▸ Problem 1: In the review of Solo, who voices the pilot Rio Durant?

┌─ Text provided

It's three years later and Han is an Imperial fighter and not loving it. He's been kicked out of the Flight Academy for insubordination and has the innate ability for "stickin' your nose where it don't belong." he's advised by an Imperial, Tobias Beckett (Woody Harrelson), who, with Val (Thandie Newton) and pilot Rio Durant (voiced by Jon Favreau), have less to do with the Empire than they appear. Then, Han (being Han—"Nobody cares," he's told), after voicing his suspicions of the three is disciplined, taken to a prisoner hold with what is called "The Beast," with the clear implication he won't emerge in one piece.
It's at this point that Solo starts becoming such a "call-back" machine that a checklist should be provided in the lobby with every purchase of a large popcorn. Meeting with Chewbacca (Joonas Suotamo)? ✓ Meeting Lando "He has a lot of capes" Calrissian (Donald Glover, who's the best player in the movie)? ✓  The Millenium Falcon?✓  "The Dice?"✓  Bar scene with lots of aliens?✓  Han gets his iconic blaster-pistol?✓  Han shoots first?✓  Chewbacca plays with the hologram board-game?✓ Hyper-space jump?✓  The mentoring by a scruffier older guy whose loyalties are questionable?✓  The passive-aggressive Han/Lando man-hug?✓  Re-meet with Qi'ra only to find she's not the woman he left behind?✓  A variation of the "I love you"/"I know" line?✓ 
Around the time Han dumps his cargo (✓ ), I had checked out. That last one happens fairly early on with a sci-fi variation of a train robbery on a monorail, up high in the mountains while going at a very fast clip, but without much wind resistance impeding their progress.*** Not that the way Howard shoots it gives you any sense of where anybody is, or just how much danger being on such a crazy contraption would pose. There's not an awful lot of detail about how the thing works—heck, nobody comes close to being ground in any gears—and just how bloody precarious the monorail is to evoke any sense of real danger for the people scrabbling along the top of it. Chalk it up to the perils of digital film-making; you can't imagine being crushed by megapixels.

└─
┌─ Provided data

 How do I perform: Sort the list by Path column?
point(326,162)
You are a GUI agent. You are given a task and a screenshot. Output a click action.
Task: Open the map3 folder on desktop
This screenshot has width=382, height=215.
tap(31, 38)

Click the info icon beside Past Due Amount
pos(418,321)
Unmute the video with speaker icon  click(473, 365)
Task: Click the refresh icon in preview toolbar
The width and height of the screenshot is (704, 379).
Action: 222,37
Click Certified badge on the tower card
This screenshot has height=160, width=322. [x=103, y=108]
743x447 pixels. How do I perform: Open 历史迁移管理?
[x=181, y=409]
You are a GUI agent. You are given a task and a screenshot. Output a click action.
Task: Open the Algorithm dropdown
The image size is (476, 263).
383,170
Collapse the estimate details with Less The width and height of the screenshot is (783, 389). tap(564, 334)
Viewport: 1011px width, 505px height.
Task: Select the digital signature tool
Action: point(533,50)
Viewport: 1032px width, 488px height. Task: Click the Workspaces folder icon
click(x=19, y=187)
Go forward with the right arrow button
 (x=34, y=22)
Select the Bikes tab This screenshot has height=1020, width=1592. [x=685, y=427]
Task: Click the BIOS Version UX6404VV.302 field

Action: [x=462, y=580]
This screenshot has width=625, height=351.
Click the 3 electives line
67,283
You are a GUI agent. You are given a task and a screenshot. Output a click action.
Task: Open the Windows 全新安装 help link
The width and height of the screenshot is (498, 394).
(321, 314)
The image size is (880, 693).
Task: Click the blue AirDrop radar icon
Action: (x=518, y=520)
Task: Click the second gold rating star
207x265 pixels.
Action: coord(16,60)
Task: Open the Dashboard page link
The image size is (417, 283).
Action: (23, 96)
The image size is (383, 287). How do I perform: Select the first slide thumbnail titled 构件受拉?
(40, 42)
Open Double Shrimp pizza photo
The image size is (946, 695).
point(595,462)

└─

▸ Problem 2: Reproduce word for word the part of the listing that begins with the line containing "Unmute the video" and ends with the line containing "Action: 222,37", including both of those lines.

▸ Final answer 1: Jon Favreau

▸ Final answer 2:
Unmute the video with speaker icon  click(473, 365)
Task: Click the refresh icon in preview toolbar
The width and height of the screenshot is (704, 379).
Action: 222,37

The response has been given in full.